***** Reading text *****

387f7a45 387f7a45800210ac8910500 /index.html - 2132 0                        
is an entry from an 'access' log. 

The first field is the time in seconds since the Unix epoch, a.k.a. time_t.
The second field is associated with the client connection that caused the log
entry. It is constant for the duration of the connection, and is written to
all the logs entries, of whatever type, that are generated. This allows a log
parser to do more complete connection granularity analysis. As it happens,
this opaque token is currently built up of the time the client was connected,
its remote and local network address, etc, but these values most _not_ be
parsed as they may change in the future. 

 Entries generated by a thread will be written in chronological order. If,
however, multiple threads are sharing an output file the resulting entries
may not be written in chronological order. It is up to the parsing programs
to use the 'time' field to sort by, if they care about chronological order. 
-----------------------------------------------------------------------------

5. Run Time Facilities

5.1. Overview

While phhttpd is running it listens to a 'control' socket for messages from
the administrator. The currently provided phhttpd_ctl program allows the
administrator to minimally interact with phhttpd. This provides both control
and status reporting. 

 phhttpd_ctl always wants a --control argument that specifies the control
socket of the running phhttpd daemon. This should match the <control> tag
specified in the config file. 
-----------------------------------------------------------------------------

5.2. Log Rotating

 phhttpd can be told to rotate its logs so that existing logs may be
processed. 

 The --rotate argument to phhttpd_ctl tells phhttpd to rename the existing
files to a unique name, open new files with the previously used names, then
close the renamed logs and start using the newly created files. phhttpd_ctl
will output the names of the newly created files which will be safe to use
once the command exits. 

 The --reopen argument to phhttpd_ctl tells phhttpd to close the existing
file logs and reopen the files with the filenames that were configured. This
implies that an external entity has moved the files to new names and wants
phhttpd to stop using them. 
-----------------------------------------------------------------------------

5.3. Status Reporting

 The --status argument to phhttpd_ctl tells phhttpd to return a quick status
blurb about the server. It contains miscellaneous information about the
running state of the server.

***** Data extract *****

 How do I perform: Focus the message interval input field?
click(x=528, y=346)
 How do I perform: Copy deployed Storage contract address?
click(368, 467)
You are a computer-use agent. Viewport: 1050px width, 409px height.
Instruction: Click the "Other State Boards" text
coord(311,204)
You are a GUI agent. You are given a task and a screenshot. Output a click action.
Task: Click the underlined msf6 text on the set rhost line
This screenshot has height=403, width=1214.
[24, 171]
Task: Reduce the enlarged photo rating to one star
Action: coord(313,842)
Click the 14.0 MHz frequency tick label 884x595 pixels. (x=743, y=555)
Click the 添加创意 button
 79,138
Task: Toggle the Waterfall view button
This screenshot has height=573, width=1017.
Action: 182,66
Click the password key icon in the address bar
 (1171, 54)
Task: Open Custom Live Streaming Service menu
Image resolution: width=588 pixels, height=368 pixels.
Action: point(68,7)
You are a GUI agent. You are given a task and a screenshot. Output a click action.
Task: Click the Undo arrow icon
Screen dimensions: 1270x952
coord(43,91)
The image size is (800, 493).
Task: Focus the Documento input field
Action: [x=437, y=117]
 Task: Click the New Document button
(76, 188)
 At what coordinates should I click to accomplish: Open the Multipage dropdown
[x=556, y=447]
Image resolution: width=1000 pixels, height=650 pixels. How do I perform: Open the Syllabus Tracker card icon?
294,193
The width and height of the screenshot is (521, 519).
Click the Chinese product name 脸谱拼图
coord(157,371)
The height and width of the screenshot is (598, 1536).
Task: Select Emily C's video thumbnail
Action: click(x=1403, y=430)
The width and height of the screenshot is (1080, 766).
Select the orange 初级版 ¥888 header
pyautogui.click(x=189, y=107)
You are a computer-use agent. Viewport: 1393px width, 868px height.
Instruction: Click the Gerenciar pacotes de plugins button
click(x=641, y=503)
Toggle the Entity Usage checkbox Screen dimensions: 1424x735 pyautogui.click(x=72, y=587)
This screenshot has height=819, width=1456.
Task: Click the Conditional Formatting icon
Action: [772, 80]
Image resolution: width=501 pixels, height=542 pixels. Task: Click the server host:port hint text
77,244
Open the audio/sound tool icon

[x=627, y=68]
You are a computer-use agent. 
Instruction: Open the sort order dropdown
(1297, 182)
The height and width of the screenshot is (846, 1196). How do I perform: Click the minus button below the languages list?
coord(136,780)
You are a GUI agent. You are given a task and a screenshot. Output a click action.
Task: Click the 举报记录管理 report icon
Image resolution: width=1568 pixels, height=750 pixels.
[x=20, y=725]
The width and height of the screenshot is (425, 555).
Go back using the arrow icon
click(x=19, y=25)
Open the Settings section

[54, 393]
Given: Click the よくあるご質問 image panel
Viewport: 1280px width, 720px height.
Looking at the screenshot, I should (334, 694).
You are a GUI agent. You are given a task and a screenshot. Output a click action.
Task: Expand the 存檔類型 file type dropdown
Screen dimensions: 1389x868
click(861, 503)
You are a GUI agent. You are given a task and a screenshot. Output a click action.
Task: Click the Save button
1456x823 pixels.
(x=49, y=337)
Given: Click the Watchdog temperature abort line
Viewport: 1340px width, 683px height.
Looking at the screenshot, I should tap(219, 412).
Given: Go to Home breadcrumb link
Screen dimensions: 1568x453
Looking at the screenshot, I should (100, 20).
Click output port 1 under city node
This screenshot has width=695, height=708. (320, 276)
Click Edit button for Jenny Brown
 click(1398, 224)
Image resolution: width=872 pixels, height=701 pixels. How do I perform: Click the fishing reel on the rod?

*****

* [Problems to solve]
1. List every command-line argument to phhttpd_ctl that the phhttpd documentation names.
2. In the records, copy word for word the lines from the line with "Open the Settings section" to the line with "click(861, 503)", including both of those lines.
The phhttpd documentation and the records were taken from separate sources.

* [The solutions]
1. --control, --rotate, --reopen, --status

2.
Open the Settings section

[54, 393]
Given: Click the よくあるご質問 image panel
Viewport: 1280px width, 720px height.
Looking at the screenshot, I should (334, 694).
You are a GUI agent. You are given a task and a screenshot. Output a click action.
Task: Expand the 存檔類型 file type dropdown
Screen dimensions: 1389x868
click(861, 503)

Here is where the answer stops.